*THE INPUT*.
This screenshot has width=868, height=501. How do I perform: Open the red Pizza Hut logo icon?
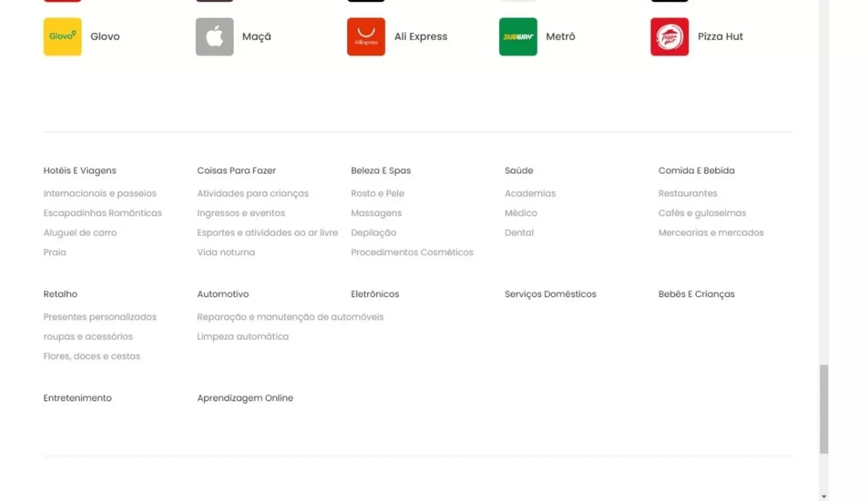click(669, 37)
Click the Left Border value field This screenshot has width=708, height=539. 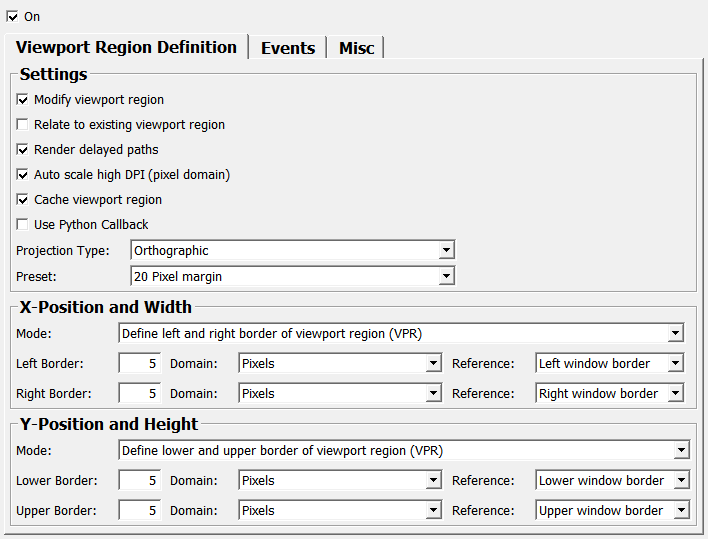[x=139, y=364]
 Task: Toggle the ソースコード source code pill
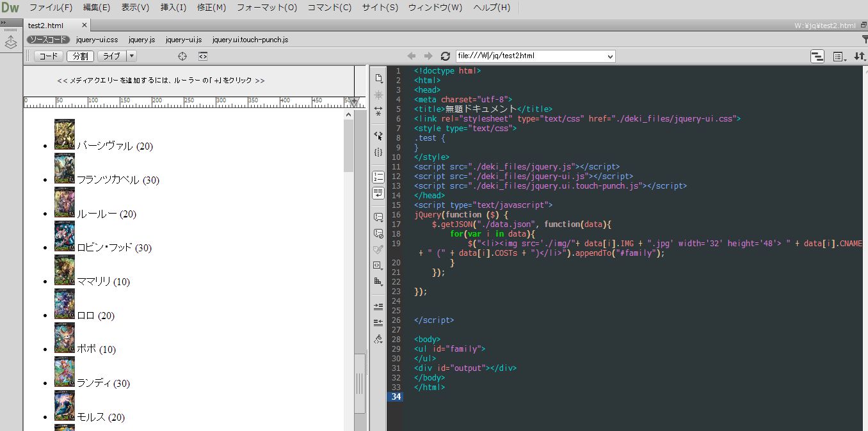[48, 40]
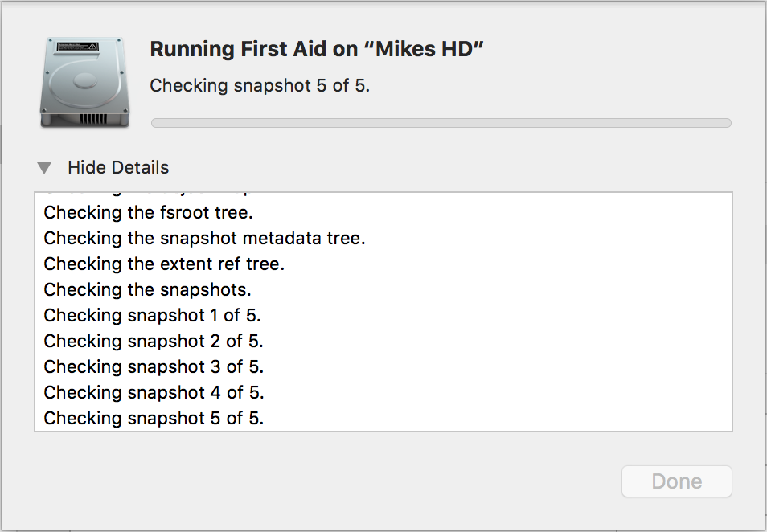Collapse details with the disclosure triangle

tap(44, 167)
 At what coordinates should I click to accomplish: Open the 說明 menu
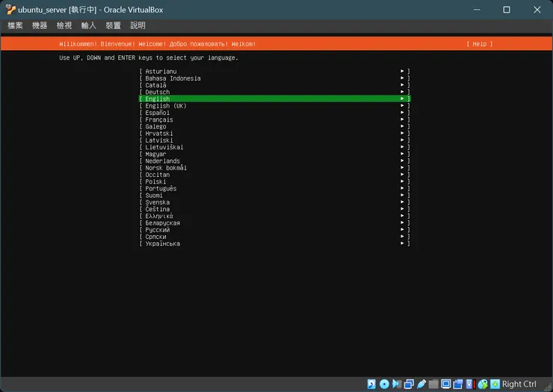coord(138,25)
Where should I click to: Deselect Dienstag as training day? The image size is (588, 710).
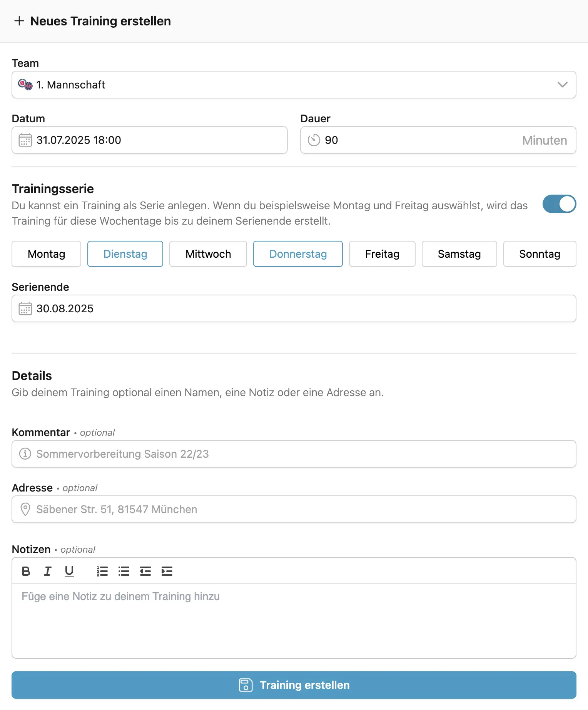point(125,254)
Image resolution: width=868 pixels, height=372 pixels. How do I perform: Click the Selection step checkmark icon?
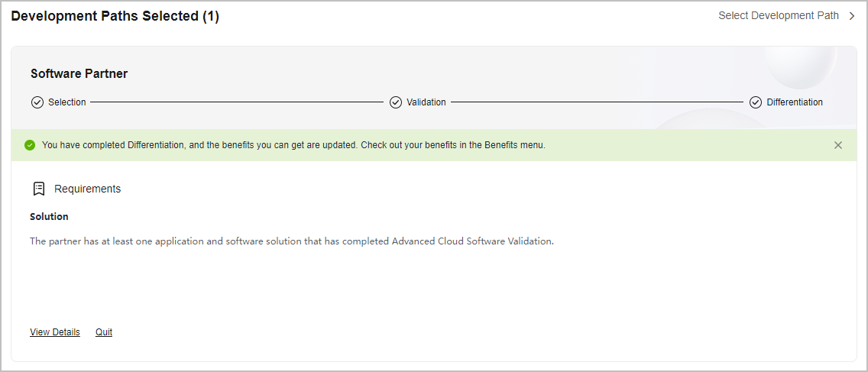point(37,102)
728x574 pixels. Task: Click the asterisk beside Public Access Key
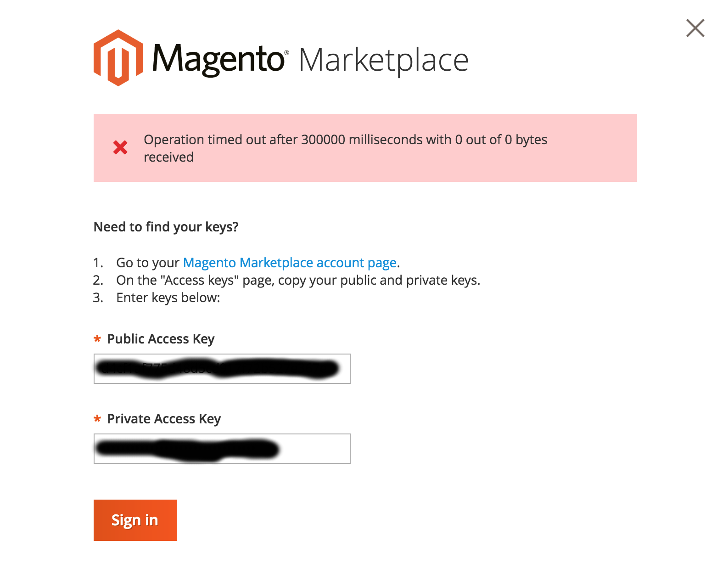click(x=97, y=339)
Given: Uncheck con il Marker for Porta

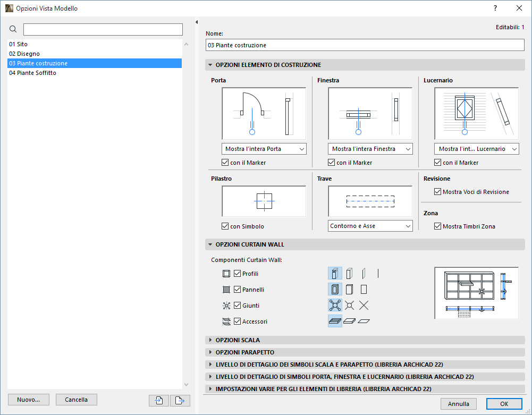Looking at the screenshot, I should pyautogui.click(x=224, y=163).
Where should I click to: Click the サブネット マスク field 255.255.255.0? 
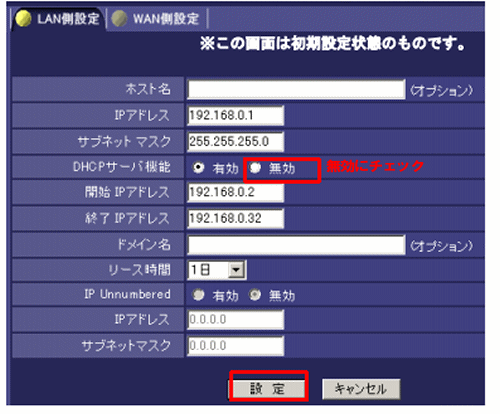(236, 141)
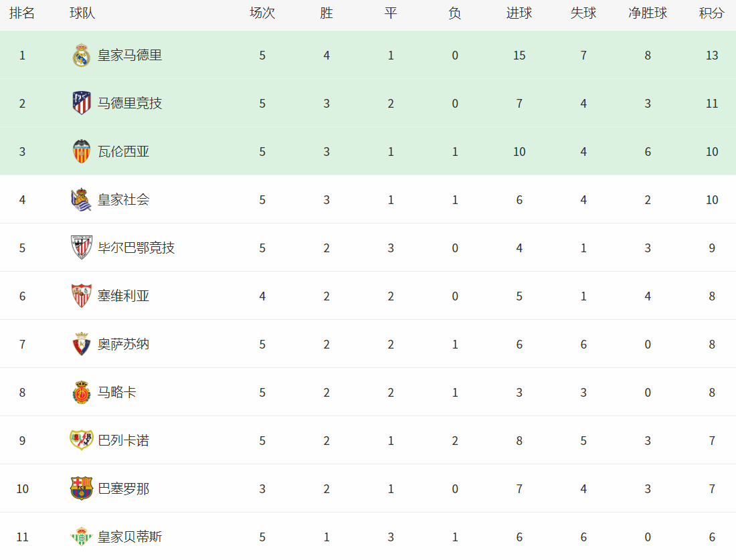Click the 排名 column header

pos(22,13)
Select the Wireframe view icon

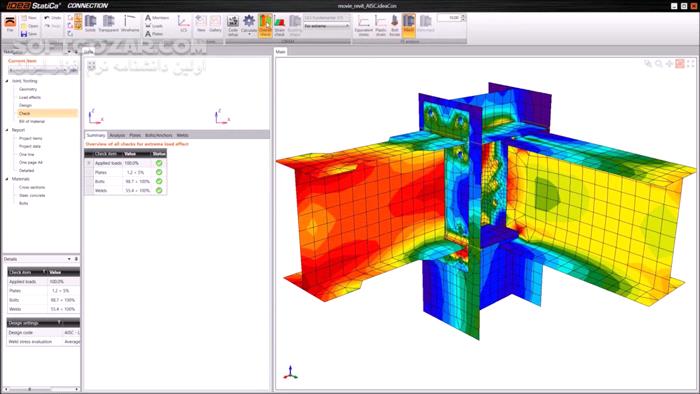pos(130,22)
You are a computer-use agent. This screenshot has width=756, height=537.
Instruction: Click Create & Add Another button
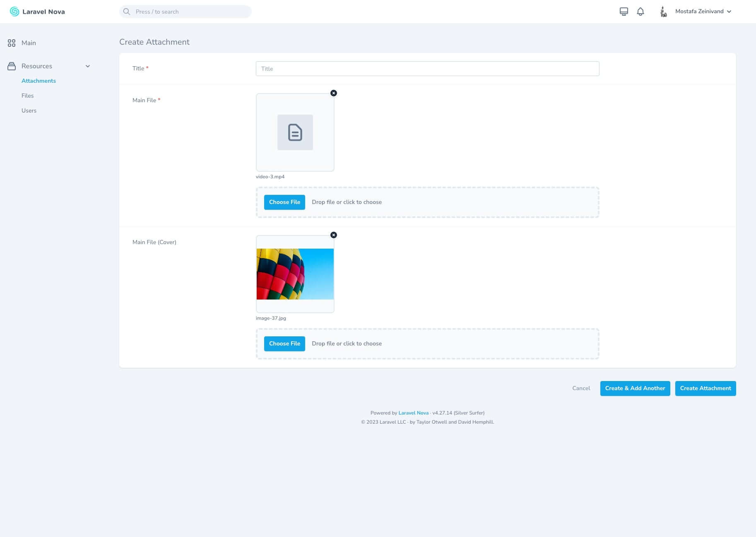(635, 388)
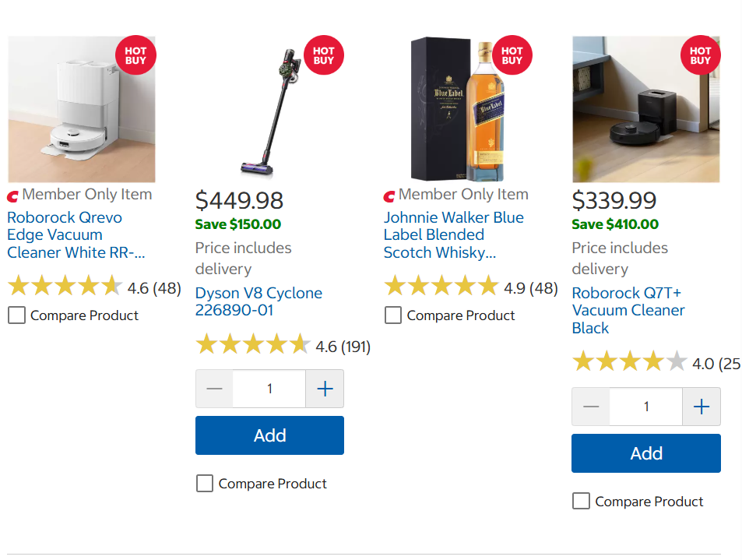Click Hot Buy badge on Dyson V8 Cyclone

tap(324, 55)
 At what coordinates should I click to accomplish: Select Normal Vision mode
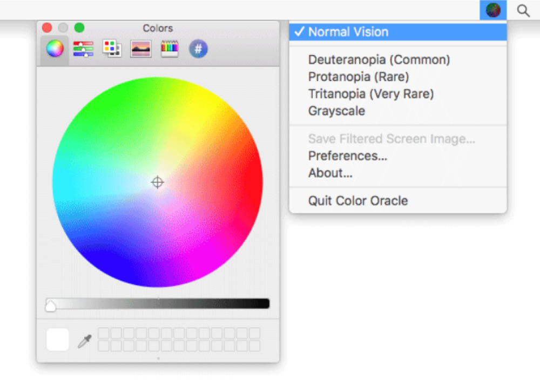click(348, 32)
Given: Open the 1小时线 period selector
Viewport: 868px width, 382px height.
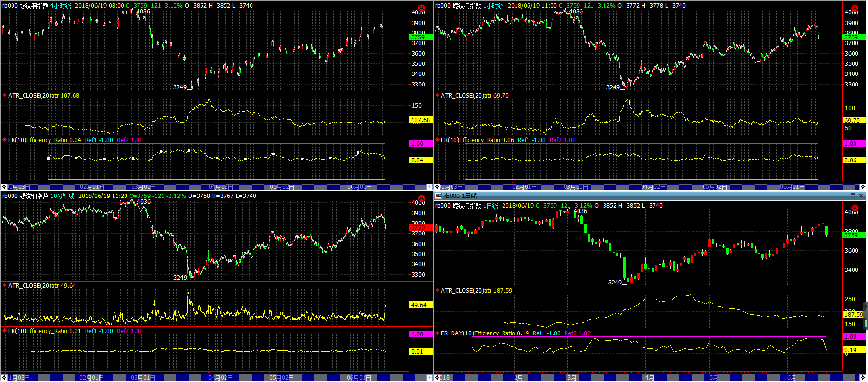Looking at the screenshot, I should point(493,6).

*TASK INSTRUCTIONS*. Exactly as written, restate the lines from the one that contains "At what coordinates should I click to accomplish: Select" through the final line of the data, both ends included, but leave out the pictures.

*EXERCISE OUTPUT*.
 At what coordinates should I click to accomplish: Select Normal Vision mode
click(348, 32)
Given: Open the 1小时线 period selector
Viewport: 868px width, 382px height.
Looking at the screenshot, I should point(493,6).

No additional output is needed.